4-Vinylcyclohexene (VCH), an occupational chemical, causes destruction of small pre-antral
follicles (F1) in mice. Previous studies suggested that VCH is bioactivated via cytochromes P450
(Cyp 450) to the ovotoxic, diepoxide metabolite, VCD. Whereas hepatic Cyp 450 isoforms 2E1,
2A, and 2B can metabolize VCH, the role of ovarian metabolism is unknown. This study
investigated expression of these isoforms in isolated ovarian fractions (F1, 25-100 micro m; F2,
100-250 micro m; F3, >250 micro m; interstitial cells; Int) from B6C3F1 mice dosed daily (15 d;
ip) with vehicle, VCH (7.4 mmol/kg/d) or VCD (0.57 mmol/kg/d).

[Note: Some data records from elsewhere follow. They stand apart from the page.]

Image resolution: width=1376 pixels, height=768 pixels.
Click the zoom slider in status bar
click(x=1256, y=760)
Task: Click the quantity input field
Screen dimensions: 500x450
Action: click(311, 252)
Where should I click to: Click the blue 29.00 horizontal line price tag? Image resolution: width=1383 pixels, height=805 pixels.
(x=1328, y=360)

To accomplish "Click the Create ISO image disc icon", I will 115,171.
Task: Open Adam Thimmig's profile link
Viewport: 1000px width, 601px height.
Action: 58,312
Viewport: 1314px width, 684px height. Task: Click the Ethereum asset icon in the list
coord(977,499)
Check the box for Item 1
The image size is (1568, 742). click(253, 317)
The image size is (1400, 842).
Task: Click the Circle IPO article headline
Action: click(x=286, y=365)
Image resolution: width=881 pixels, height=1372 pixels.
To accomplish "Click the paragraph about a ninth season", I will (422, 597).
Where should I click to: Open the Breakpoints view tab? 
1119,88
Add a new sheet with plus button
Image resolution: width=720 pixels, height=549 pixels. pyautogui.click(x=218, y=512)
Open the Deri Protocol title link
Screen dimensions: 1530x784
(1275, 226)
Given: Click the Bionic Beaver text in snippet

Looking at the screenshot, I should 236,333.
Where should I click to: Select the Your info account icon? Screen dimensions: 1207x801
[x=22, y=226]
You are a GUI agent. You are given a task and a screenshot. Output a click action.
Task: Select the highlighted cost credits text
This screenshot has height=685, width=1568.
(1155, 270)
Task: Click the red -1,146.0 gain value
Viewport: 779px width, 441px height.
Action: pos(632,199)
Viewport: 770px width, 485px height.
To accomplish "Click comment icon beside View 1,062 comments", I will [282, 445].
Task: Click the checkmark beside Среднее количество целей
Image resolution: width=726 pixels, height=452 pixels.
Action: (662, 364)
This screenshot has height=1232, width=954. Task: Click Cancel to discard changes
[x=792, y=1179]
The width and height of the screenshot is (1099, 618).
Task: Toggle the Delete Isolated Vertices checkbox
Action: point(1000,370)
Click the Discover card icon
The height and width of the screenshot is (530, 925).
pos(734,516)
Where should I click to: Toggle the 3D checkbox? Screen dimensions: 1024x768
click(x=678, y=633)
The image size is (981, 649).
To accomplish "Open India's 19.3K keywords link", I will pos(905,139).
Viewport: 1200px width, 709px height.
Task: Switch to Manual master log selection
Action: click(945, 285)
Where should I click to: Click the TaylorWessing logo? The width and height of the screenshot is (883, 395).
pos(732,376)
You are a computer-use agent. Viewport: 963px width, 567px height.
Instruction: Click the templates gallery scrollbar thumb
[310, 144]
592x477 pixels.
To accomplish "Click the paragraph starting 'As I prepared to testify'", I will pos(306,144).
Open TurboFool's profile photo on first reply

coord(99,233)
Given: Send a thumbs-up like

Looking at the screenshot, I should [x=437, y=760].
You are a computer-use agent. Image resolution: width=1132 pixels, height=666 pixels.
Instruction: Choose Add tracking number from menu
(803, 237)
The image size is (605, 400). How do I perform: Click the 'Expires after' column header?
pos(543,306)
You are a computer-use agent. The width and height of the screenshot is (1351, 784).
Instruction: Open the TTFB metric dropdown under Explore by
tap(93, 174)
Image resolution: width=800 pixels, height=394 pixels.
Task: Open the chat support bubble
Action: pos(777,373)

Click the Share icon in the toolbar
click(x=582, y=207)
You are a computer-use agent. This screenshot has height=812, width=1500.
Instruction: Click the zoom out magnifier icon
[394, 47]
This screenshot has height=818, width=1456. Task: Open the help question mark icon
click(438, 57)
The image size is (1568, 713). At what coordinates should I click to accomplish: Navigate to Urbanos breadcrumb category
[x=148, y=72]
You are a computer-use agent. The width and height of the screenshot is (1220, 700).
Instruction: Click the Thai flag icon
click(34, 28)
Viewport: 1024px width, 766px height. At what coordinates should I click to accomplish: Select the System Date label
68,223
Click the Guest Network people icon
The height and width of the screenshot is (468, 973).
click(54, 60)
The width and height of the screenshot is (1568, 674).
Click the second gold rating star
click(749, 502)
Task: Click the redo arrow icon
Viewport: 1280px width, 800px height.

Ovaries were removed and
either isolated into specific ovarian compartments for mRNA analysis, fixed for
immunohistochemistry, or prepared for enzymatic assays. mRNA and protein for all isoforms were
expressed/distributed in all ovarian fractions from vehicle-treated mice. In the targeted F1 follicles,
VCH or VCD dosing increased (p<0.05) mRNA encoding Cyp 2E1 (645+/-14% VCH; 582+/-16%
VCD), Cyp 2A (689+8% VCH; 730+/-22% VCD), and Cyp 2B (246+/-7% VCH) above control.
VCH dosing altered (p<0.05) mRNA encoding Cyp 2E1 in non-targeted F3 follicles (168+/-7%)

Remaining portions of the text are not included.